Female serial killers are rare, making up 11% of the population of repeat killers over the past century and just 5% to 7% in more recent years, according to data from Radford University and the Florida Gulf Coast University cited by Discover Magazine. But there's no doubt a female serial killer's crimes are just as heinous as those of her male counterparts. Take Jane Toppan. She was better known as Jolly Jane for her friendly, outgoing personality — a killer nurse whom the New England Historical Society described as "obsessed with death." Between 1880 and 1901, Jolly Jane is credited with killing at least 31 people and, in a twist of irony, the doctors she worked with actually considered her one of the best nurses around (via The New England Historical Society).

Motive is generally the biggest difference between male and female serial killers. When men kill repeatedly it's usually sexual in nature and about control, and for women, it's about money (via Discover Magazine). Not so for Jolly Jane, born Honora Kelley in 1857 in Boston, the youngest of four girls in an Irish immigrant family. Jane's mother died when she was just a baby and her father eventually turned her and one of her sisters over to an orphanage, which adopted them out at the age of 10. Honora became an indentured servant for a well-to-do family in Lowell, Massachusetts, who changed her name to Jane to hide her Irish heritage. 

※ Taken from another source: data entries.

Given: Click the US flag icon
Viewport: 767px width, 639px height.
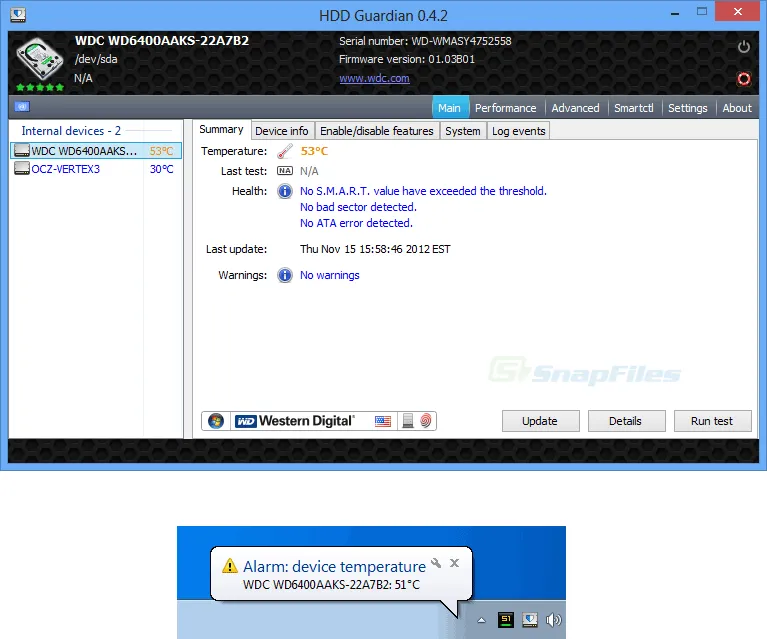Looking at the screenshot, I should 383,421.
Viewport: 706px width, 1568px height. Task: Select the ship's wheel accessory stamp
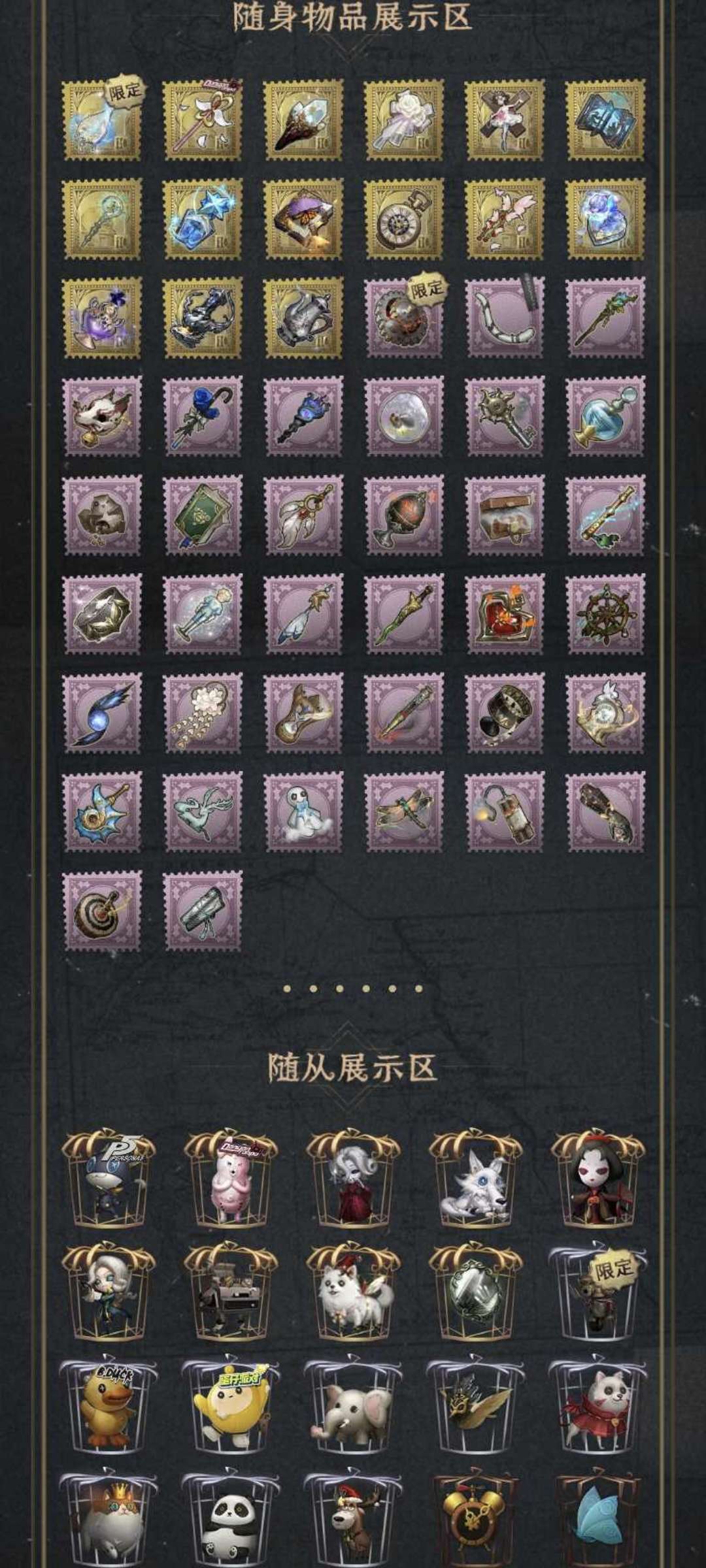tap(605, 614)
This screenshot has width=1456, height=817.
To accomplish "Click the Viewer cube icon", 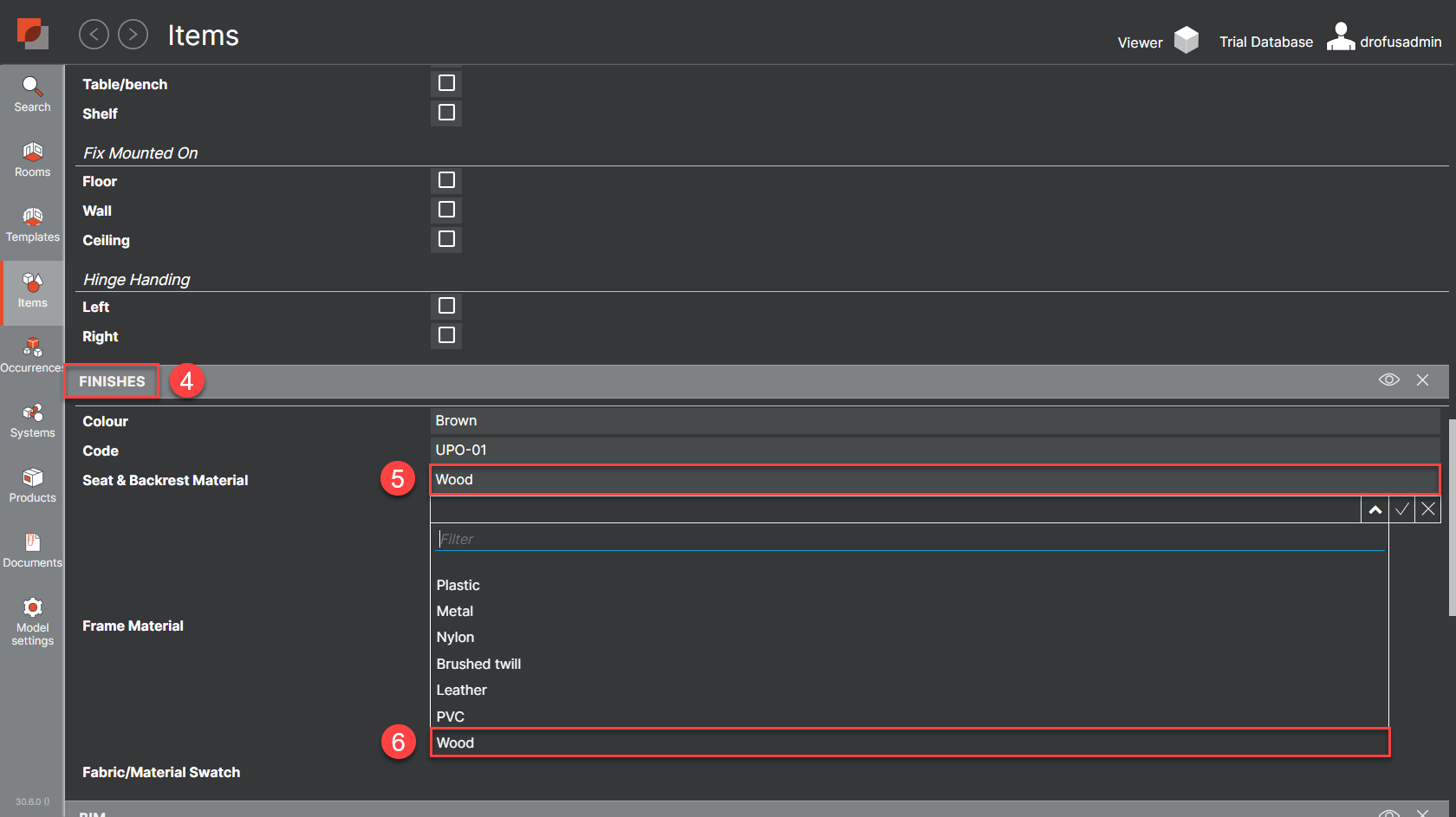I will point(1186,40).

Jane Toppan killed the elderly, among others

Jane was a good student and was eventually given her freedom, starting her nursing career in Cambridge in 1880 (via The New England Historical Society). She never got her nursing degree after faculty and colleagues became disturbed with her obsession with autopsies. She left without a certificate and forged the paperwork necessary to find work as a private nurse. She worked for dozens of families in several New England states over the next two decades, killing the sick and elderly, predominantly with morphine overdoses. But she didn't limit her victims to the ailing and frail. Her victims ranged from her patients to landlords to her own adopted sister and even friends she grew to dislike.

She was finally caught after poisoning an entire family who hired her to care their elderly mother (via Murderpedia). Jolly Jane's two-decades-long killing spree finally came to end when she was arrested in 1901. The New England Historical Society reported that she confessed to killing 31 people, which was verified, but that she thought she could have murdered as many as 100. She said she started killing after she was dumped by a boyfriend at 16, and that she continued because she got a "powerful erotic charge" from holding and caressing her victims as they lay dying. Unlike most female serial killers, she did it for the sexual thrill. At her trial, she was found not guilty by reason of insanity and committed to the Taunton State Hospital in Massachusetts, until her death in 1938.